Washoe County also hosts various themed days for kids, families and adults throughout the year. Join one of their Fall Photo Hikes on Saturday, Nov. 4, at Bartley Ranch Regional Park. On Sunday, Nov. 5, you can meet turkeys and other farm animals at the annual Meet the Turkeys event at Rancho San Rafael Park. Most Wednesdays feature Little Sprouts, a craft event for kids ages 2-5 at Rancho San Rafael’s Ranch House.
Paved trails throughout the city make for a great experience on wheels. Whether you like biking, have some rollerblades or are bringing along a stroller, there’s a path for you in the Riverwalk District in downtown Reno. Wingfield Park is a good spot to dip your toes in the chilly Truckee River. The Eddy has a large, sunny, dog-friendly outdoor space where you can grab a drink, enjoy live music and play games like giant Jenga. Just a few blocks over on Lake Street, Bundox Bocce at the Renaissance hotel has several outdoor bocce courts. If you’ve never played before, the rules are clearly explained—and everything is made a little bit better with appetizers and small plates from the bar.
Farther from the city center, solitude and sunshine await on the Veterans Parkway Bike Path that runs parallel to Veterans Parkway in Hidden Valley.

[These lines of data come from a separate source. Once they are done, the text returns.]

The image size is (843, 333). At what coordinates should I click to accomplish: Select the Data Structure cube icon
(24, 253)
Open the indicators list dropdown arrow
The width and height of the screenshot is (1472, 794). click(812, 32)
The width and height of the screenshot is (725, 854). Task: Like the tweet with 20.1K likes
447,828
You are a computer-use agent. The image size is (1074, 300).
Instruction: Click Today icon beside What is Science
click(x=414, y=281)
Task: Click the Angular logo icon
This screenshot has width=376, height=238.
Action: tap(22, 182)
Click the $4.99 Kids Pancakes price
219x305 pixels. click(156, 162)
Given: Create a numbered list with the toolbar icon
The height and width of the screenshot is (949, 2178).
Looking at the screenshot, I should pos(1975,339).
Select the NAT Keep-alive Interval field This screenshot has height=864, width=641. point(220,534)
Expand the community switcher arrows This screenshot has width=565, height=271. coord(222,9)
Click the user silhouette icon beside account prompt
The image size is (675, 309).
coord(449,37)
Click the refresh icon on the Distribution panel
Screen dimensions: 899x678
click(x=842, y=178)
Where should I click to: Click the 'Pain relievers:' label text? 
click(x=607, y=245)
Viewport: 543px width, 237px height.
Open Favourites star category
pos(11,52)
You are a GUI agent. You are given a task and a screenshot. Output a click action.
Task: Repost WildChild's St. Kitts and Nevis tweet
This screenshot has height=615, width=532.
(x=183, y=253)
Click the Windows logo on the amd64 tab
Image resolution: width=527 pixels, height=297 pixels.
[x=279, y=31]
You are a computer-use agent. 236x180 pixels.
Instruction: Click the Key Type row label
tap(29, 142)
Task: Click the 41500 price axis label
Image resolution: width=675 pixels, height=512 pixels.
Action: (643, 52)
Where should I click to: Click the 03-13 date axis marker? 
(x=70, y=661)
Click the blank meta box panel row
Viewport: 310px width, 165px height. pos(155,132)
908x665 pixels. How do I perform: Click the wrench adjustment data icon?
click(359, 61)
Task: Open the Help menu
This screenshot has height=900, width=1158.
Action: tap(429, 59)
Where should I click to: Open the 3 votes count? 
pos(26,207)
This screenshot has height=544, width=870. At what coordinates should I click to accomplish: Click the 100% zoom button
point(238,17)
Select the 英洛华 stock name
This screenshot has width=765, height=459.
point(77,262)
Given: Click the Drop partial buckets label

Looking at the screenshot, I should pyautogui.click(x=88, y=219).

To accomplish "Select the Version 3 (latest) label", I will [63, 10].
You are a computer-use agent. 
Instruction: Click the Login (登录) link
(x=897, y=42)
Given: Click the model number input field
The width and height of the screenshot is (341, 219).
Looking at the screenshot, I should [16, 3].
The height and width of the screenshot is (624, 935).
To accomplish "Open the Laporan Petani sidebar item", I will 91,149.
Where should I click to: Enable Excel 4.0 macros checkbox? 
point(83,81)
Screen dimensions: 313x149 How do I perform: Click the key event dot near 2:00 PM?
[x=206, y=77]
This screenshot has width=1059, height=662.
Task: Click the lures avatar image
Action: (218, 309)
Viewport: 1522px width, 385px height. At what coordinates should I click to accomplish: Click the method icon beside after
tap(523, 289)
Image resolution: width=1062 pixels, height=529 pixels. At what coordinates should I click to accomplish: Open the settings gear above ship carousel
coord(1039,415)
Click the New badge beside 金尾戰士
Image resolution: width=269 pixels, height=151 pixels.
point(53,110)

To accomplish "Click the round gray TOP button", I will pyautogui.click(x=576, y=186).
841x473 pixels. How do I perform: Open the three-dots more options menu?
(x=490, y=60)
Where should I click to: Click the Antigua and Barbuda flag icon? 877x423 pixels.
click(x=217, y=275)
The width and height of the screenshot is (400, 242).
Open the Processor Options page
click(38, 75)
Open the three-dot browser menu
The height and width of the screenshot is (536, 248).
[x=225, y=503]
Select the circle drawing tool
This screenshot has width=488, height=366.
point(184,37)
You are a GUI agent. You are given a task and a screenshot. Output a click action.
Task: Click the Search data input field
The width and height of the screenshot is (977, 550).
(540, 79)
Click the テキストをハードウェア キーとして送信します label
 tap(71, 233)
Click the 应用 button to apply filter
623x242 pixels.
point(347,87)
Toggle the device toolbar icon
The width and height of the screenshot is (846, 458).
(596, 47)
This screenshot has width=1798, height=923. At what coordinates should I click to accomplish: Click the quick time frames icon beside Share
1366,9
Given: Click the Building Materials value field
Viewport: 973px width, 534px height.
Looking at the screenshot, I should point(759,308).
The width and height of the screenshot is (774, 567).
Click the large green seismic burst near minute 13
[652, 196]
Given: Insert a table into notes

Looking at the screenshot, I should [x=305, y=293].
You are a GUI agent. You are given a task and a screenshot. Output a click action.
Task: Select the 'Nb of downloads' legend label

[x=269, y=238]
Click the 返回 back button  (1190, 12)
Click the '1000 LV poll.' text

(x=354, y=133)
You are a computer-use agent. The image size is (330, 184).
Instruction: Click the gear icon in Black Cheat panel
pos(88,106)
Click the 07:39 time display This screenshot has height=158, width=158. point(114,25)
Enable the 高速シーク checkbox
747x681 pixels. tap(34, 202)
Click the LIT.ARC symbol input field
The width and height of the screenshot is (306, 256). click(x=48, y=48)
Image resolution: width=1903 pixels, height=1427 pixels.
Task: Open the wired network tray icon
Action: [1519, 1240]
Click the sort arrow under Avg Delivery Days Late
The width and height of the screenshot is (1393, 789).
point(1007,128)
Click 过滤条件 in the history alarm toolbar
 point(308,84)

It can get windy in the afternoons, but the openness and copious views provide 3.8 miles of uninterrupted enjoyment for bikers, runners and skaters. Or follow the Tahoe-Pyramid Trail to wind along the Truckee River on a paved surface (that occasionally consists of bike lanes) as it meanders through parks, meadows and the occasional neighborhood.
If you and yours would prefer to get off the pavement, there is no shortage of options. Some of my favorites are the view from the top of Rattlesnake Mountain near the airport, the solitude in the trees around Thomas Creek near Galena, searching for bootlegger’s cabins and frogs in Lagomarsino Canyon just east of Sparks, and exploring the stunning, 360-degree views from Prison Hill, outside of Carson City.
If you’re an animal lover, there are lots of places to check out our local wildlife. Great flocks of migrating birds frequent Washoe Lake and Hidden Valley, from soaring golden eagles to purposeful Vs of white pelicans—and even the occasional sandhill crane, calling out like a dinosaur that belongs in a Jurassic Park movie. This is also the time of year when deer start to migrate down from the mountains and can be seen near dusk, grazing wherever they can find food, particularly along the eastern side of Washoe Lake. As the days grow cooler, it’s easier to spot fence lizards and whip lizards sunning themselves on desert rocks as the days heat up.
No matter what sorts of things you like to do or how you’re spending this holiday season, Reno and the surrounding areas are full of great ways to get outdoors easily and simply. You can go by yourself or take the whole family. Either way, you’ll end up with great memories that can’t be purchased at any holiday sale.